10 Then the slave drivers and the overseers went out and said to the people, “This is what Pharaoh says: ‘I will not give you any more straw. 11 Go and get your own straw wherever you can find it, but your work will not be reduced at all.’” 12 So the people scattered all over Egypt to gather stubble to use for straw. 13 The slave drivers kept pressing them, saying, “Complete the work required of you for each day, just as when you had straw.” 14 And Pharaoh’s slave drivers beat the Israelite overseers they had appointed, demanding, “Why haven’t you met your quota of bricks yesterday or today, as before?”
Exodus 5
Magical thinkers in power always, always become resentful because at some level they’re aware that they’re incompetent because they don’t understand their business and don’t want to. They resent the fact that learning, like breathing, is a labor that can’t be outsourced. So they lash out at their underlings in frustration with unrealistic demands, hoping for two contradictory outcomes at once: 1) that using the whip will motivate the underlings to make the business work and thus maintain the boss’s accustomed standard of living, and 2) that the whip will make the underlings and the principle of struggle just go away forever. For some reason these sorts always come out of the various accounting departments. Ford talked about this at length several times in his autobiography.
I’ve looked at good vs. bad charity analytically in the past. But as a guiding light, all of charity can be thought of as analogous to giving straw to normies struggling under dysfunctional leaders (or even more generally, the struggle of any dysfunctional human within a dysfunctional humanity). And since people who already have the virtues necessary to pull themselves up by their bootstraps while subject to unreasonable, dysfunctional societal demands wouldn’t need you to buy them straw, it will appear to the remainder (having IQs below, say, 150) that you obtained it by magic.
“They resent the fact that learning, like breathing, is a labor that can’t be outsourced.”
Thing of beauty.
When you write a blog for 20 years in a row occasionally you write something worth reading.
Fishing?🤪
When you write a blog for 20 years in a row you might have more in common with e-thots than you’re comfortable admitting.
Charity bad. Welfare state dysgenic.
Even if you do want to give, there are several possible recipients – you should perform some sort of calculation to work out which is the most worthy recipient. Low systematizing quotient people will look at you weirdly but they’re immoral and give money away to feel good, not to do good. The father of one of my ex-classmates had a father who was CEO of a well-known charity. Drove an Aston Martin.
‘Charity’ given my rich nations to poorer ones to curry favour can be justified though.
Well, obviously the things called “charities” today are anything but. The thing they’re wearing the skin of used to be real though.

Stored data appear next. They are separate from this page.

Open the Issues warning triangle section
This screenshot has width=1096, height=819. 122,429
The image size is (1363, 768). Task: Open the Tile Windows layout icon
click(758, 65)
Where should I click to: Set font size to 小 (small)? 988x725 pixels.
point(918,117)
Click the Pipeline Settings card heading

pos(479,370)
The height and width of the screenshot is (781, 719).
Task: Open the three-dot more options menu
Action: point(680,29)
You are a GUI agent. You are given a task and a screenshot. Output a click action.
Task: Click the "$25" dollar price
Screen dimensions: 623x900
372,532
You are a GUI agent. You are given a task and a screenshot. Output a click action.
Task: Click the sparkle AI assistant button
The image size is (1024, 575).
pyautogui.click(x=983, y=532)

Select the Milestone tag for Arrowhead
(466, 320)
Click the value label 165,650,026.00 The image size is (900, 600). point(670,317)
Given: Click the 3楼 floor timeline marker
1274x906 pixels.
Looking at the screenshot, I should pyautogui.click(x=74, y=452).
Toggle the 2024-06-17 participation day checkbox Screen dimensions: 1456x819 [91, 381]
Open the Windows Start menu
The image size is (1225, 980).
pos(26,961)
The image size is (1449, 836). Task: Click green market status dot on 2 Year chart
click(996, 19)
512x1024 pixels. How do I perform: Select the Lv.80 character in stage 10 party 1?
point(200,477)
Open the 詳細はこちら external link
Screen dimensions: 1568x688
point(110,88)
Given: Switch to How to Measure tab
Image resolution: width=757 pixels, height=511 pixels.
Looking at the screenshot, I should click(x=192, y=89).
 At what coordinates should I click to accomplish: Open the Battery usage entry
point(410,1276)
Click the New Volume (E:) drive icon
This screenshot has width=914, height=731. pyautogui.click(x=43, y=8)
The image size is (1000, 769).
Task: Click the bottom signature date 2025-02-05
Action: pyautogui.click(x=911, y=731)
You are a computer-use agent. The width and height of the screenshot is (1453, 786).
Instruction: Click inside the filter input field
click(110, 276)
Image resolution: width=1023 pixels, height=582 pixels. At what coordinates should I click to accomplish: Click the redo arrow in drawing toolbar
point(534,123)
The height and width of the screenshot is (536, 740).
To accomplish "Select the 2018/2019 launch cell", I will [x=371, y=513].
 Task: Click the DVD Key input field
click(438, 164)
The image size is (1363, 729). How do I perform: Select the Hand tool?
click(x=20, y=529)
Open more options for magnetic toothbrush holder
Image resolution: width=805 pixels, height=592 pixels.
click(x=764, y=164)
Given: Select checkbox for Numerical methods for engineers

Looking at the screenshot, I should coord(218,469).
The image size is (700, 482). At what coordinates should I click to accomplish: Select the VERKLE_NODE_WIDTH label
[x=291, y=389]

Accelerationism. The philosophy of Judas Iscariot. Contra Esther, who was the opposite of an accelerationist. Mordecai said if you don’t step up and do the right thing someone else will and you’ll be cursed. She listened.
What’s your feeling on the practice of chaining autistics to a post to sharpen spearpoints?
Mild curiosity. You are speaking in metaphor but I’m not catching the reference.
well, without Judas’ “accelerationism”…
mhm feels like a twisted sentiment
A boss once told our engineering group: “Since we haven’t been successful getting our quotes out in the three-day deadline, we’re going to have to start getting them out in two days.”